Cesare Lombroso is known as the father of modern criminology. He was the first person who studied criminals using scientific methods. According to him, the skull of the offender is different from the skull of peoples like a normal person, insane, etc. The appearance of the criminal is different from that of others. There is a huge difference between them and others. He classified criminal into three categories namely, born-criminals, insane-criminals and crinoids. However, he was subject to severe criticism. The critics argue that his assumption regarding the bond between atavism and criminal behaviour has no scientific base. They also argued that the individual is subject to changes and he cannot be static.

(ii) Enrico Ferri:

Enrico Ferri is one of the major advocates of the positivist school of criminology. He is known as the founder of Criminal Sociology. He studied criminal conduct by analysing the psychological and economic factors. According to him, the nature of crime changes due to changes in conflict, dissonance and variations in culture. He classified the criminal into five broad categories namely, insane criminals, born criminals, habitual criminals, occasional criminals and passionate criminals.
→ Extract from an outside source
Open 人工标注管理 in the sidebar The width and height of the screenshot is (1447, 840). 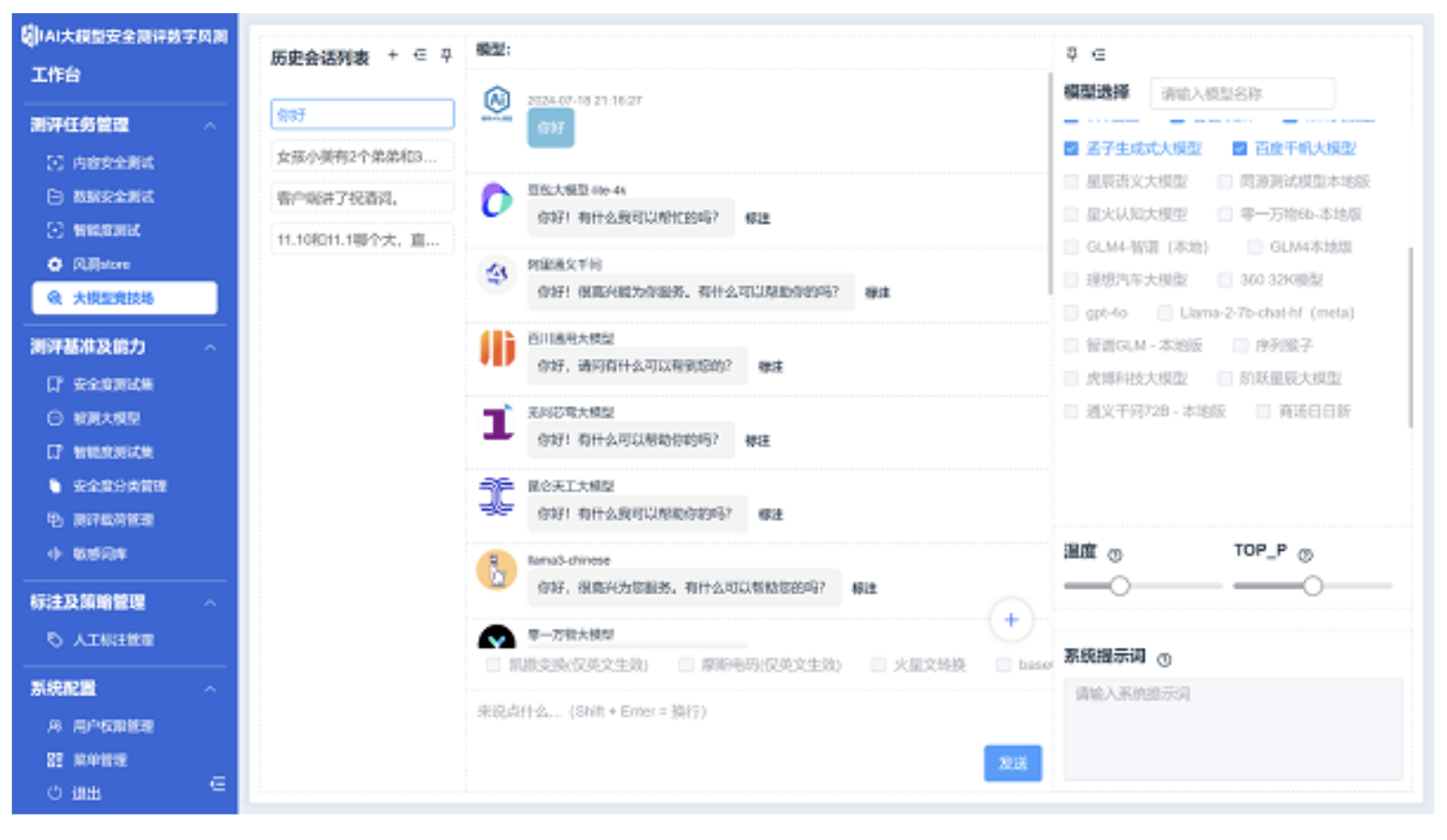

He was against moral responsibility and declared that it is wrong to punish for retribution and moral culpability. In his major book ‘Law of Criminal Saturation’, he claims that crime is a product of three main ingredients:

a. Anthropological.

b. Physical

c. Psychological or social.

Nevertheless, Enrico Ferri was subject to criticism. He was criticized for denouncing punishment for moral culpability and retribution.

(iii) Raffaele Garofalo:

Raffaele Garofalo was a senator, magistrate and the professor of criminal law. According to him, natural crime is the conduct which violates the basic moral sentiments of pity and probity. The lack of probity leads to crimes against property and lack of pity causes crimes against persons. He classified criminals into four broad categories:

a. Criminal deficient in probity- criminal probity in thieves are those criminals who are thieves.

b. Lascivious criminals- Lascivious criminals are those people who perform crimes against virginity.

c. Endemic criminals- Endemic criminals are those people who commit offences out of passion.

d. Violent criminals- violent criminals are criminals who commit their crime due to prejudices of beliefs in honour, religion, politics, etc.


4. Typological school

The advocates of typological school of criminology argue that criminals differ from non-criminals in certain characteristics. This difference is visible in their personality. This school combines three schools of criminology namely, Lombrosian, Mental Testers and Psychiatrist school. According to this school, certain traits in an individual compels him to do acts which are punishable where other people can’t do in equal circumstances. The tendency of an offender is unique, special or inherited in such acts.


CONCLUSION

The term criminology refers to the study of criminals based on various factors. The term is defined differently by eminent scholars and jurists. As from traditional society to modern society, the discipline and subject matter of criminology has catered new theories and schools. These schools and theories have a huge impact and influence while studying about crimes and their allied concepts. However, the subject of criminology will continue to grow as time passes.